Por Nuno Miguel em 15 de Dec de 2017
“As respostas são lentas. E deviam ser muito mais rápidas. Sabemos bem que a madeira queimada for tratada num prazo razoável vale X mas se for depois das chuvas vale muito menos. Passaram dois meses sobre o último incêndio e já tinha havido uma experiência anterior. Em dois meses era para fazer muito mais do que foi feito. O levantamento total está por fazer e isso devia estar terminado porque houve tempo de o fazer.
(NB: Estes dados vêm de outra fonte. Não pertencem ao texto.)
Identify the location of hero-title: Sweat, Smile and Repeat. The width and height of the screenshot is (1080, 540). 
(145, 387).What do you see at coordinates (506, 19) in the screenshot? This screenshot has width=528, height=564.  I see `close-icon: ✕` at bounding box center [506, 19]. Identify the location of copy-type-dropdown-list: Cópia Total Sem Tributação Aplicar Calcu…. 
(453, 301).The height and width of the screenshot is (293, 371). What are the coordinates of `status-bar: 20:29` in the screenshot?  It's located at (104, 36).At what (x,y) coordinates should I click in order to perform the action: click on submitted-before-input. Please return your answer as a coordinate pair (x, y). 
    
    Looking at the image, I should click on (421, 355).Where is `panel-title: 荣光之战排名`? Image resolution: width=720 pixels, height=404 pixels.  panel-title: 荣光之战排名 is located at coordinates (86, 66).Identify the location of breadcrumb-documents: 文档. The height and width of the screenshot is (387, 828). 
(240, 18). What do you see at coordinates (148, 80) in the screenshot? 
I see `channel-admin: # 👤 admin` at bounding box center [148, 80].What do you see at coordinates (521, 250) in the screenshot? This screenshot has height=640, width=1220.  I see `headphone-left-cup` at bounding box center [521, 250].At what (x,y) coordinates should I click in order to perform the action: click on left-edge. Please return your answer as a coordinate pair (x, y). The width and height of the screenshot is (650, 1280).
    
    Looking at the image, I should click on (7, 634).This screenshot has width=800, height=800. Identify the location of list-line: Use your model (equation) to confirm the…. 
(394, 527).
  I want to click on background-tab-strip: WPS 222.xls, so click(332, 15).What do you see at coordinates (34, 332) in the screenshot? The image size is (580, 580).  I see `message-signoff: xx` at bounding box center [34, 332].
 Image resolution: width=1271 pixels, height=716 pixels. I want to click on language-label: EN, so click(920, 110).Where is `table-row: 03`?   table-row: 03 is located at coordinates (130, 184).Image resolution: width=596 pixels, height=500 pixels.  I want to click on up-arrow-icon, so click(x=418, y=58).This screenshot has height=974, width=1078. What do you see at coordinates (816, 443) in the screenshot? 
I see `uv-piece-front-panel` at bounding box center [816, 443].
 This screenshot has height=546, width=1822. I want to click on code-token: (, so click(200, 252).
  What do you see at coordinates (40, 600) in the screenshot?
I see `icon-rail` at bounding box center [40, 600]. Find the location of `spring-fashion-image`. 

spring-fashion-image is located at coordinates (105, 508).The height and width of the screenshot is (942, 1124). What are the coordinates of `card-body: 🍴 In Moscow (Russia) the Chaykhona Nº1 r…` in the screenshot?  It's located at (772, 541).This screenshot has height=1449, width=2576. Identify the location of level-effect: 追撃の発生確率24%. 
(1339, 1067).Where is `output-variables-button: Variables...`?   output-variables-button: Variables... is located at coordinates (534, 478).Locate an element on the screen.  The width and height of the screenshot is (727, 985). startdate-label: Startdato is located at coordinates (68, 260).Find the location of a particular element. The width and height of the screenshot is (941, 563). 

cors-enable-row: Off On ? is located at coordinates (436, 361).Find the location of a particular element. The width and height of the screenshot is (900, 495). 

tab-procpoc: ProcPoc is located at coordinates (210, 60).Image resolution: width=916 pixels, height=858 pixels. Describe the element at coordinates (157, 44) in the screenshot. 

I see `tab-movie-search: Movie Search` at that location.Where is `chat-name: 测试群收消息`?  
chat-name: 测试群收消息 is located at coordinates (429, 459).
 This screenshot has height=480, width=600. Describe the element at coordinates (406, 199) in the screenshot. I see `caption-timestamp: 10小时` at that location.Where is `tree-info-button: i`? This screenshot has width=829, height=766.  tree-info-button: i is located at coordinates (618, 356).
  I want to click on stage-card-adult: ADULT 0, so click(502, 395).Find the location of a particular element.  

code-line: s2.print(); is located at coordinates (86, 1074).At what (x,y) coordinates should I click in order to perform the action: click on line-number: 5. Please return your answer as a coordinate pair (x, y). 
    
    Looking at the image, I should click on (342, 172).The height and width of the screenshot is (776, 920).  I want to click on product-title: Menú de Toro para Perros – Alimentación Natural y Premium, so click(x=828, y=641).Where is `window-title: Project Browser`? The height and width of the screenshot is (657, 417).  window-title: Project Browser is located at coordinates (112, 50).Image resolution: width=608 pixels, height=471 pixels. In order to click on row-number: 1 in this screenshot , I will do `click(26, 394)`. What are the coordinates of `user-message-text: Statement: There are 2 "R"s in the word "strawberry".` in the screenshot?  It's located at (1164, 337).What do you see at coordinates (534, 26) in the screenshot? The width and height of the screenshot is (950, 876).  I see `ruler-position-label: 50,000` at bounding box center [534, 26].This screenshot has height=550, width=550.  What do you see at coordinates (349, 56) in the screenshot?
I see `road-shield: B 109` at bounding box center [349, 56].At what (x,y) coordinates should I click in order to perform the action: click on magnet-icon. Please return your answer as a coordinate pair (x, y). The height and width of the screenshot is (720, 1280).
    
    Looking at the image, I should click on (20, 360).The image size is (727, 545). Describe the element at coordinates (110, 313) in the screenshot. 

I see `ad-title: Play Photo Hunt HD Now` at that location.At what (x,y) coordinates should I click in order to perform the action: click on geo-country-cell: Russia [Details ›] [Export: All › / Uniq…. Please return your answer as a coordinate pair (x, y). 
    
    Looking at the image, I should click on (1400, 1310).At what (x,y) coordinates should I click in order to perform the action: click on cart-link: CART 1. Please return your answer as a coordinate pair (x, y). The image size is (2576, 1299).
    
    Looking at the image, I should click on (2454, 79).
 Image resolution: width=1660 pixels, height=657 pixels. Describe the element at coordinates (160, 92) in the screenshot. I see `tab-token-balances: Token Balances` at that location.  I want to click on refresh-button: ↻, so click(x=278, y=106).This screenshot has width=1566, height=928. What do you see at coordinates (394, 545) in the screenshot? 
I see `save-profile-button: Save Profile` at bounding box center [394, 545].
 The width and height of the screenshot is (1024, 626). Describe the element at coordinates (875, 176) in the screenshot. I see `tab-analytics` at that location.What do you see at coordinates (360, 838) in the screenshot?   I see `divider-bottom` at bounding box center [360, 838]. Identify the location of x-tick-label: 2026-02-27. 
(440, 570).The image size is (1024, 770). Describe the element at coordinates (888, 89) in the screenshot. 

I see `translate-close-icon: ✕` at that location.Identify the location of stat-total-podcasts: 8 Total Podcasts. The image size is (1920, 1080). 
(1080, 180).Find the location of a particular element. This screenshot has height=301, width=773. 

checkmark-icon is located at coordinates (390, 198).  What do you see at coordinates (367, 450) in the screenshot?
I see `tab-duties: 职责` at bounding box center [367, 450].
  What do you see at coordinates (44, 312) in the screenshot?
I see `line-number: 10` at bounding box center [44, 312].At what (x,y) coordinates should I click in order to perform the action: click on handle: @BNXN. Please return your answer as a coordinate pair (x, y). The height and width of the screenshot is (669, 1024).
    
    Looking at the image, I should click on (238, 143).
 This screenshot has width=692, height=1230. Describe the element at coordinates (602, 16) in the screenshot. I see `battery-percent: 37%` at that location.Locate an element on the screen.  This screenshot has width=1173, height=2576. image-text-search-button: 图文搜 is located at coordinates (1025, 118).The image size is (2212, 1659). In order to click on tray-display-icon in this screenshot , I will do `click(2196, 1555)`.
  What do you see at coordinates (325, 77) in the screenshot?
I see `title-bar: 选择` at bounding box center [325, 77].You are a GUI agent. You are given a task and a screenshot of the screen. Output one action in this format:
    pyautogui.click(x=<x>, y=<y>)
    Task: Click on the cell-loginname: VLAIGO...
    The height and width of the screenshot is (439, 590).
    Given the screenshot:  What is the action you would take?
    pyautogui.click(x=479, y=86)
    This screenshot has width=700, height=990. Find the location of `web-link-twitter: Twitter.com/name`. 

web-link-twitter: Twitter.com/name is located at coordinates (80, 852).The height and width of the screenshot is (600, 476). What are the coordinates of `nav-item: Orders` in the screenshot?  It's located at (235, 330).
Isso era prioritário para agora dar as respostas devidas às pessoas”.
D. Manuel Felício acrescenta que “Deus queira que estas situações não se repitam mas nós devíamos preparar as pessoas e a coordenação das respostas para a eventualidade de este drama se repetir. Houve uma catástrofe em Junho e outra em Outubro e a de Outubro aprendeu pouco com a de Junho. No meu entender devia ter aprendido mais”. 
O bispo da Guarda referiu ainda que a Cáritas diocesana tem estado no terreno e a procurar resolver algumas situações onde a ajuda da administração central não chegou “posso citar o caso de um senhor que perdeu os seus tractores com os incêndios e eu espero que neste momento ele já os já tenha. Nós não vamos repetir ajudas que são feitas pela administração central mas neste momento a nossa Cáritas está a tomar conta de algumas situações a que é preciso responder”.